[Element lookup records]
⁂

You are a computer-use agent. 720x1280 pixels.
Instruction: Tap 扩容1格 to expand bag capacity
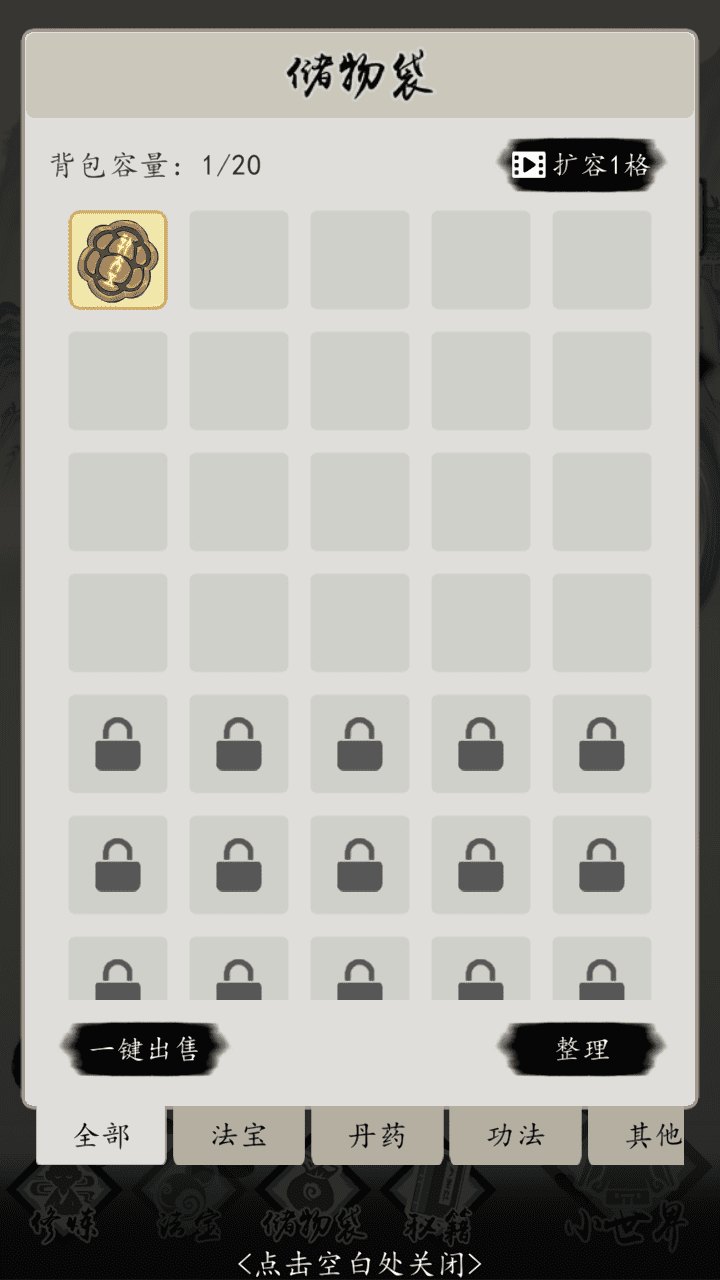pos(582,165)
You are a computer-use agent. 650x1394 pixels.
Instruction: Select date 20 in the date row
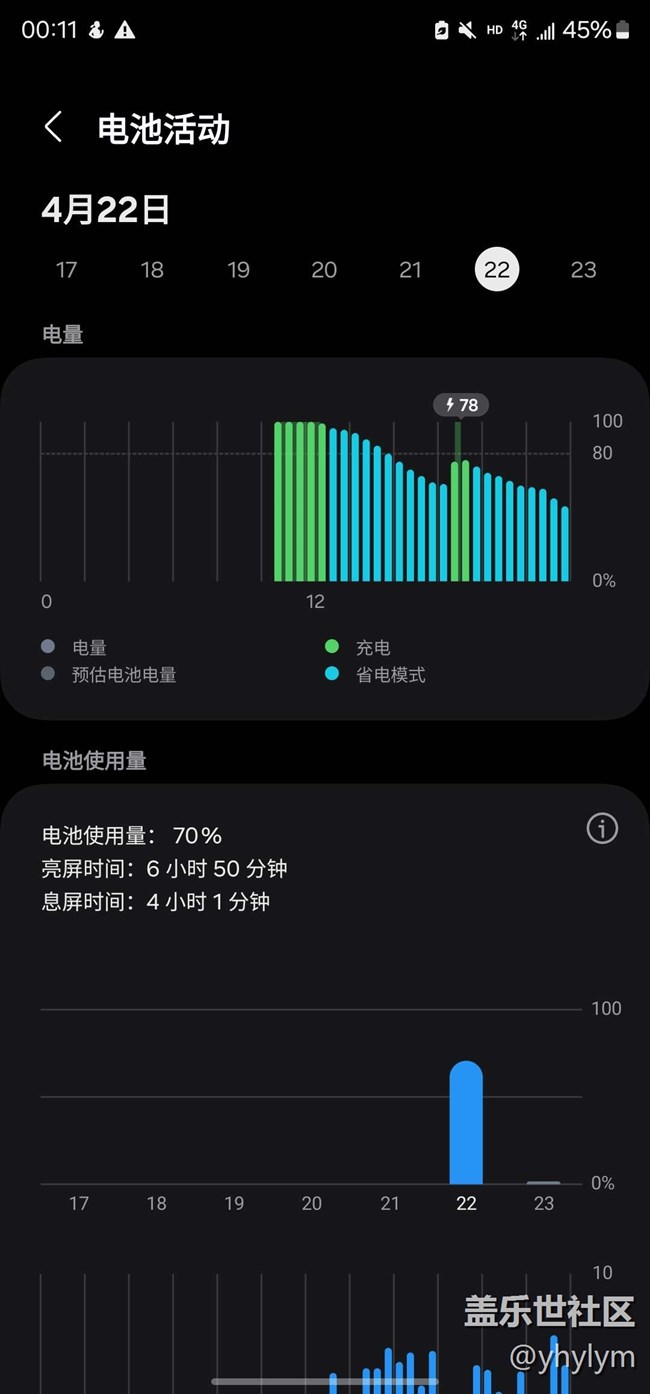pyautogui.click(x=324, y=270)
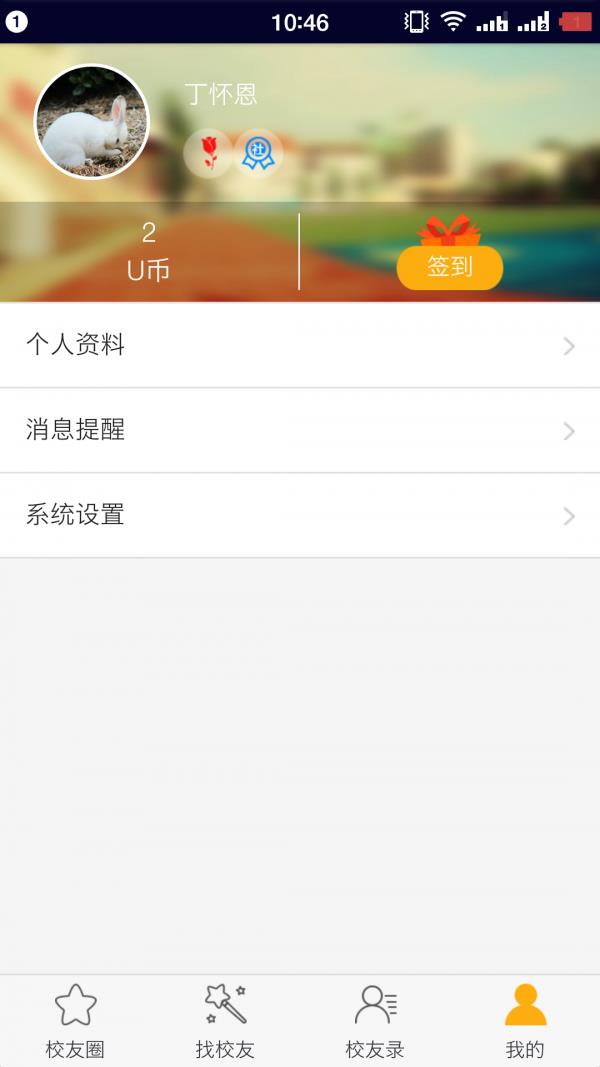Open 个人资料 personal profile

point(300,345)
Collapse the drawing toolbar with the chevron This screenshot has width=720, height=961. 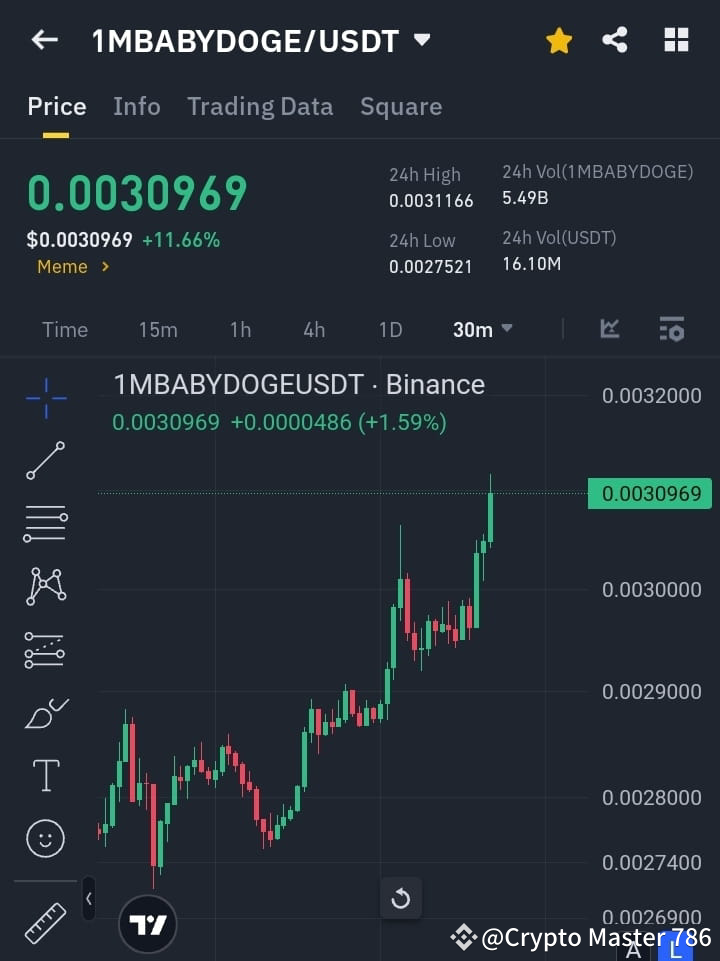88,898
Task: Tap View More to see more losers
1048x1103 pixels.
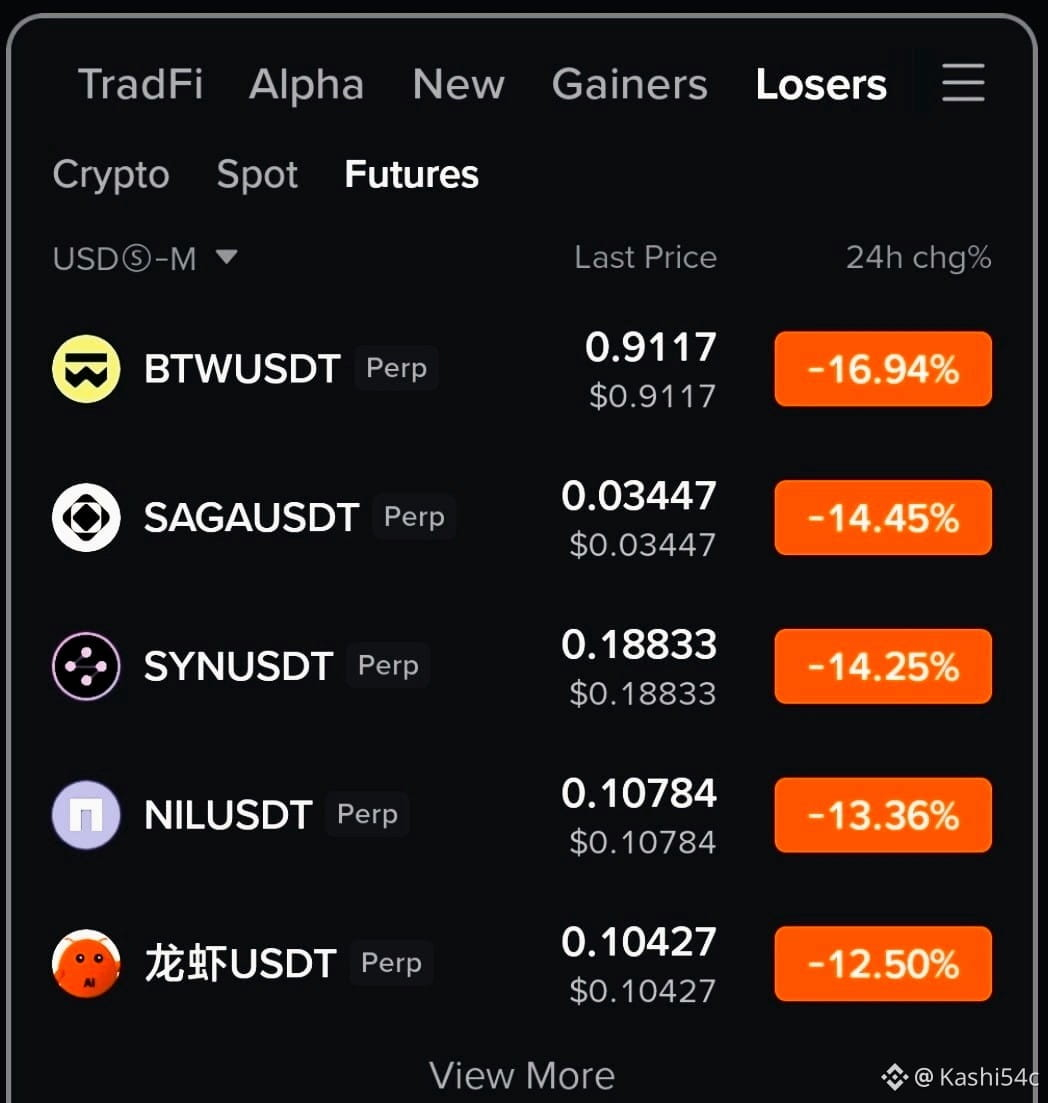Action: pyautogui.click(x=522, y=1076)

⁂

> [SET EXERCISE]: Could you print everything from the line containing "Task: Tap View More to see more losers" down to the end of the material, unchanged and without the pictures?

> [TASK ANSWER]:
Task: Tap View More to see more losers
1048x1103 pixels.
Action: pyautogui.click(x=522, y=1076)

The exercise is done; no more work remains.